Charles Blow and Black Victimhood

The Associated Press
The Associated Press

Last night, in an appearance on CNN, New York Times columnist Charles Blow chalked up Black Lives Matter marchers chanting, “Pigs in a blanket, fry them like bacon,” as a justified reaction to an American society that is “arrayed against black people.

Black liberals like Charles Blow examine contemporary America through the lens of a victim-focused racial identity. In his mind, America is, always was, and always will be a devoutly racist place. And if you are black in America, you should never expect to achieve any meaningful socioeconomic success simply because of the barriers American racism permit.

Blow’s brand of Blame White America First hinders him from facing facts about black criminality. While he concedes that black people experience “disparate interactions with police,” Blow simply cannot consider that black criminality has a correlative affect on the disproportionately large number of encounters that black people have with police.

For Charles Blow, that black people face “disparate interactions with police” is another example of “structural racism” in America.

But I challenge Chalres Blow to prove how racism explains blacks in Oakland, California accounting for 28 percent of the population but making up “83 percent of the 12,161 suspects in last year’s homicides, attempted homicides, robberies, assaults with firearms and assaults with weapons other than firearms,” according to Chip Johnson of the San Francisco Chronicle.

He can’t.

Blow bemoans how black people face “longer sentences” for drug crimes. But because Charles Blow is blinded by victimhood, he refuses to ask how racism explains the Congressional Black Caucus’ support of this drug policy.

“Eleven of the twenty-one blacks who were then members of the House of Representatives voted in favor of the law which created the 100-to-1 crack–powder differential,” wrote Harvard law professor Randall Kennedy. One of those black lawmakers was Harlem Rep. Charles Rangel. He, like many other black Congressmen in 1986, was interested in dismantling the crack cartel that was consuming countless black neighborhoods. The focus 30 years ago for black federal lawmakers was less on white New York stock brokers doing a few lines of powder cocaine in some big city nightclub and more on a crack culture that was fueling a lawlessness that had began to suffocate black communities.

Nevertheless, Charles Blow sees these uneven sentences as another example of “structural racism” in America.

Blow believes that “historical illiteracy and incuriousness creates the comfortable distance on which pernicious structural racism lies.” So, Charleston church shooter Dylan Roof wouldn’t have massacred nine people praying if only he had become more historically literate and more racially curious?

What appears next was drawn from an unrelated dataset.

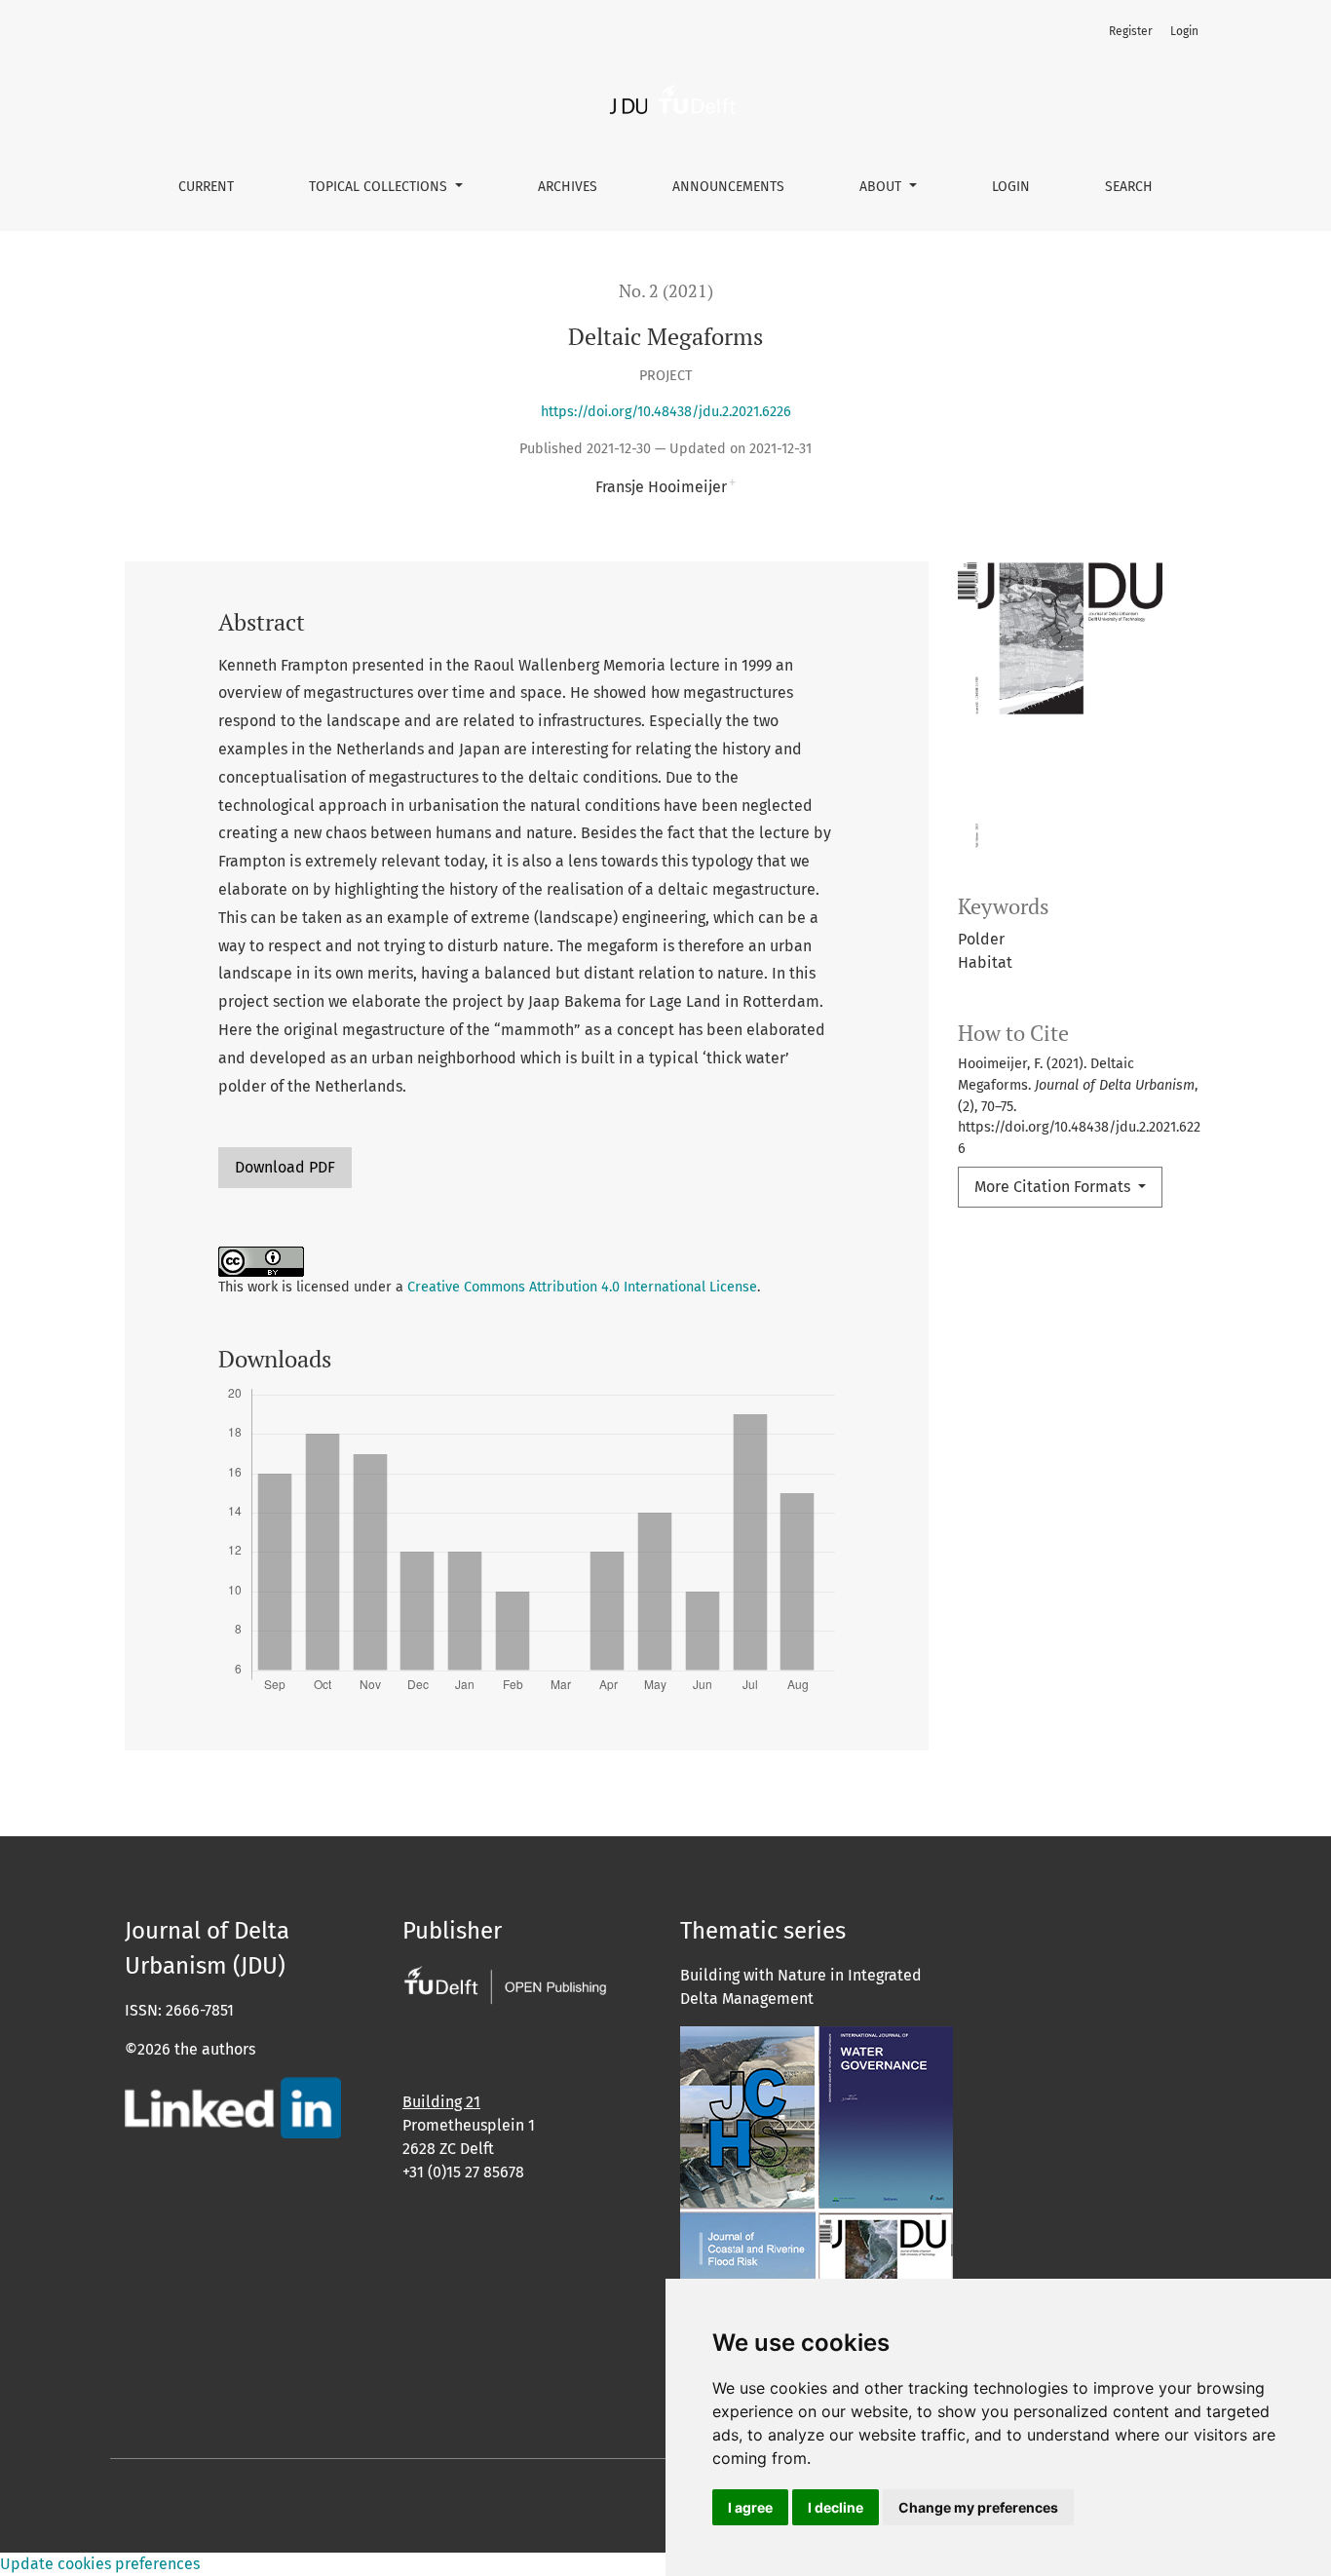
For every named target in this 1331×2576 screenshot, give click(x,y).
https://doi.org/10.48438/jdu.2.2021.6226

If only Darren Wilson had taken more African American studies classes, he wouldn’t have shot and killed Michael Brown.

Blow’s credulity-strecthing, garden variety illogic is accepted scripture among a white liberal readership that lives in a constant state of fear of having to ever consider that black people might share some responsibility for their lot in life.

We are asked to have a conversation about the “devaluation” of black lives in America. But we must never ask what role black people play in the equation. The hegemony of black victimhood forbids liberal blacks and guilt-driven whites from even asking such questions.

Charles Blow once wrote, “There are realities that must not be ignored or minimized.”

Okay. Consider this reality: In 2012, white males were 38 percent of the population and committed 4,582 murders. That same year, black males were just 6.6 percent of the population but committed a whopping 5,531 murders.

For Blow and those like him, the aforementioned figures are the result of racism and nothing else. That I as a black man chose not to “ignore” and “minimize” the disproportionate problem of black crime makes me an accessory to the so-called oppression of black Americans.

This is madness.

If black lives truly matter to Charles Blow, he should start confronting the main driver of American-American oppression: black brutality and criminality.